GUEST COMMENTARY: BY ED FIELDS
(EDITOR’S NOTE: This is another excellent piece posted by Ed Fields on his Facebook page that I hope he does not mind me using as a Guest Commentary in my online publication BAHAMAS CHRONICLE.)
NASSAU, Bahamas, May 12, 2020 — Back when I was reporter in the 80’s a Financial Times reporter covering some conference or the other asked me, “How has Pindling been able to hold on to power so long without an army.”
The thought had never occurred to me and in my desire to come up with an appropriate answer, I blurted out, “Well everyone has a satellite.” And I meant everyone. From Lifebuoy Street to Lyford Cay.
Of course, it was a euphemism for the fact that we were not really oppressed in the true sense of the word. Yes there were cries of victimization, but there was no secret police, no torture, and no disappearances.
We were generally content. It is how we were conditioned.

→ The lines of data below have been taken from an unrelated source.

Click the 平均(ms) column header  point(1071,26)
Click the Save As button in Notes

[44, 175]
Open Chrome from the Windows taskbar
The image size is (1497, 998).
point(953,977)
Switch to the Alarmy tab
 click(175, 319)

We were afforded the capacity to live a life of conspicuous consumption. And hence the political directorate had their way.
So it follows that people in this country have not benefited from its potential because of foreigners or white people or because we are not skilled or because there are no opportunities. It is because we have not had the vision required to expand our economic pie because of shortsightedness, political folly, process and most of all apathy. We all are victims of it and we have allowed it to continue.
Governments are not to blame. We are. We have become willing wards waiting for change. We have not made the transformation from subjects prior to independence to citizens afterwards. This has been recognized by many scholars who analyze post-colonialism.
If we see ourselves as citizens rather than subjects, we would force change rather than wait for it to come. Subjects gripe, Citizens act.
It’s as simple as that.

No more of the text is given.